(Also, builds off master or any other development branch are not "guaranteed" to be stable at any specific point in time, nor directly upgradable from previous versions.)
At least in my personal experience, "dev" builds (including snapshots) "break" regularly in various ways and one has to be prepared with the appropriate recovery tools.
Looking at the commit logs can help in avoiding periods of time where there is active development going on either for the hardware/architecture of interest, or specific features. (I had some hair-pulling experiences this spring as changes were being made to netifd and hostapd.)
If you can recover easily - and given that your problem seems to reproduce reliably, the easiest way to debug this would be git bisect over the OpenWrt repo. Considering that your last known good build is pretty recent, you should be done within 5-6 rebuilds, until you know for sure which exact commit breaks it for you - knowing (and reporting) that will allow fixing it easily.
I think what @drbrains might have been hinting at is that one or both of those commits may have "broken" the build.
@slh suggesting using git bisect to locate the "first bad" commit is a good one, pone I have used myself several times.

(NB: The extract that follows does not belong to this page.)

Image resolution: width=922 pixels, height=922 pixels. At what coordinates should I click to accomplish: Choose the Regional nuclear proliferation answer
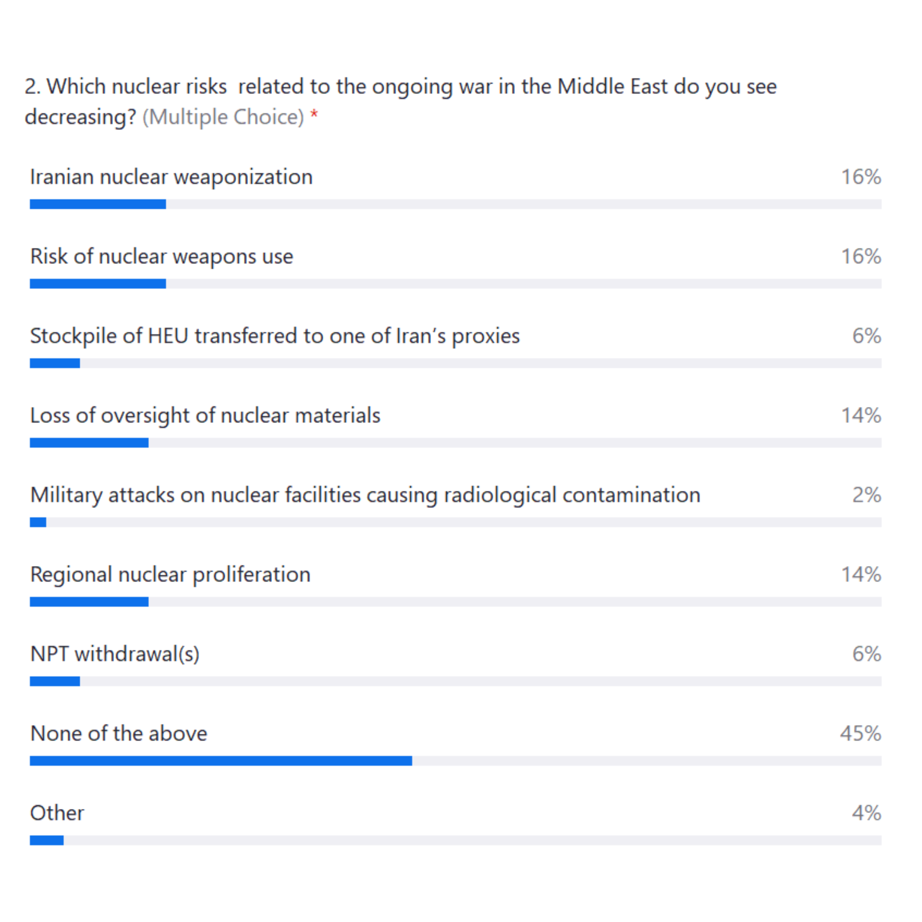click(170, 575)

The manual for git bisect is pretty good, but basically you "start" with a known-bad commit, checkout another commit (that you already know is good), build it, test it, confirm that it's good, then mark it as "good" with git. The git system will then start checking out commits for you to test, being "smart" about it, so that you generally only have to check ~log2(number from bad to good) commits. You can find the "first bad" commit over 100 commits in about 7 tests or so.